Eat the street

I have an ongoing love affair with street food. I love snacking while walking (hey, it’s safer than texting while walking). I love coming across random people selling food on the side of the road. And I’m not talking about hipster and pricey food truck food. I’m talking about the original street food hawkers. Grilled corn on the cob seasoned with Cajun spices . Pho from the little old lady wearing conical hat. Samosas wrapped in this morning’s newspaper. Chapulines and other crunchy insects at a Oaxacan wet market.

My love affair with street food started in Beijing circa 1990. Back then, China’s capital was not the culinary hot spot it is today. The vast majority of locals couldn’t afford going to the handful of five star restaurants that catered primarily to foreigners. The only eating out they could afford was at very modest canteens, serving dumplings out of a gigantic vats. Or they ate street food. Quail eggs on a stick. Uigher lamb kebobs pungent with cumin. And my favorite, jianbing, a fried cr√™pe made of mung bean, eggs, and crunchy strips of friend wonton, flavored with scallions, hoisin and chili sauce.

But friends can be skeptical. Is it safe to eat? I’ve never gotten sick off of street food. I just follow two guidelines wherever in the world I eat: Is there a crowd of people around the food stand? And is that crowd primarily made up of locals? I figure the people who know best are the people who live there and would likely run someone out of town if their food caused harm.

I have gotten sick from the kind of food uptight travelers often assume is the safest. Once, in Mumbai, from a five star hotel buffet. Once, in London, from a Pret-A Manger tuna sandwich. The good thing about street food is that there’s no mystery – you see it being prepared and you can evaluate the chef with your own eyes. Not so elsewhere.

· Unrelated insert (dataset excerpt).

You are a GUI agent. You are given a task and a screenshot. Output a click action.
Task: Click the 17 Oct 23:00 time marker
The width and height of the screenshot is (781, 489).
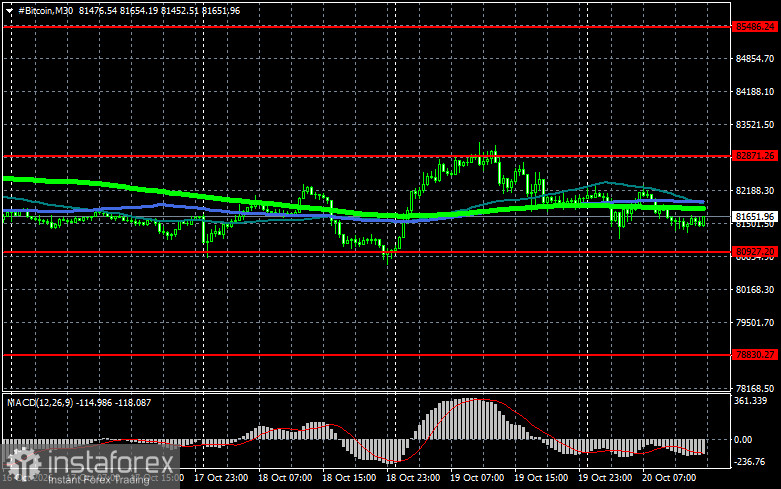pyautogui.click(x=221, y=478)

Eating the street is also a cheap and easy way to challenge my narrow assumptions of what food is supposed to be. I mean, why not eat bugs. The Aztecs, who seemed pretty fit given what they built (in partnership with aliens, of course), ate dozens of different types of insects and larvae. And it’s really no grosser than eating Twinkies (which I love. And was raised on during the 70’s. Respect to all Twinkie lovers.)

But the best part of eating the street is when I don’t like something, I just throw it away in the next garbage can. No waiter and exorbitant bill to make me feel like I’ve wasted my money and time. And no commitment. I can mix and match for a 5 or 8 course meal up and down the street.

By the way, insects are actually quite tasty. Chapulines (grasshoppers), seasoned with salt, lime and chile, are the perfect accompaniment to a beer. Great if you’re on a low carb diet. Less fat than potato chips. Get it next time you’re in a Mexican wet market, before the American hipsters catch on, before Gwyneth features it on Goop. Before the only way you can get it is expensive and over branded, covered with small batch chocolate and artisanal sea salt. And sold from a food truck.